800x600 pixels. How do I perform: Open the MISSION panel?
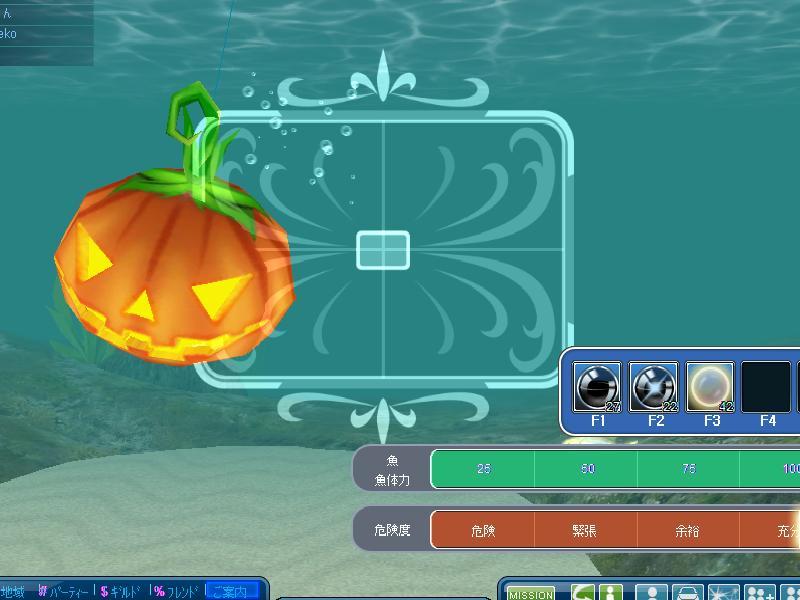click(x=531, y=593)
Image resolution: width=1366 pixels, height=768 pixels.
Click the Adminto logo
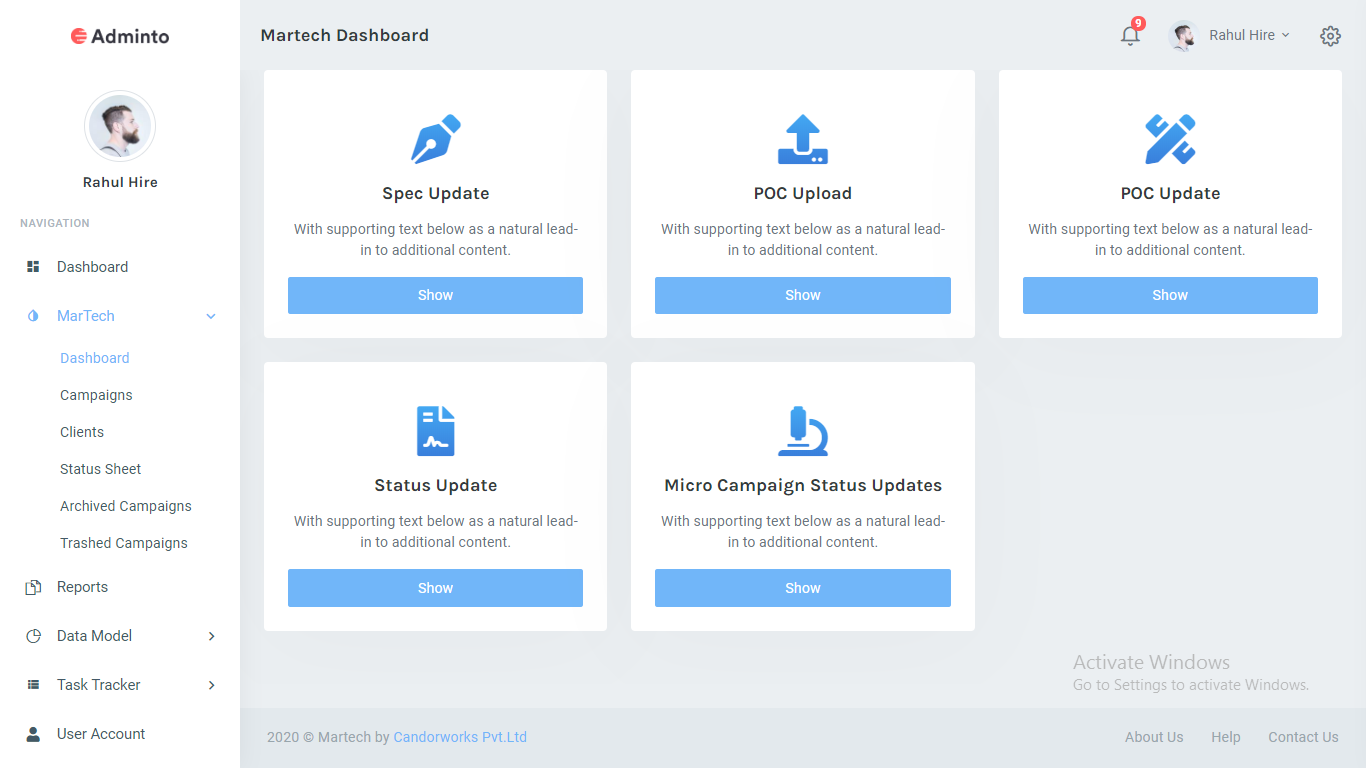coord(120,36)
---
§ Exercise brief
If a record holds a picture, drop the picture and return the rest of it exactly.

§ Solution to this exercise
800x600 pixels. How do I perform: Open the MISSION panel?
click(x=531, y=593)
Image resolution: width=1366 pixels, height=768 pixels.
Click the Adminto logo
coord(120,36)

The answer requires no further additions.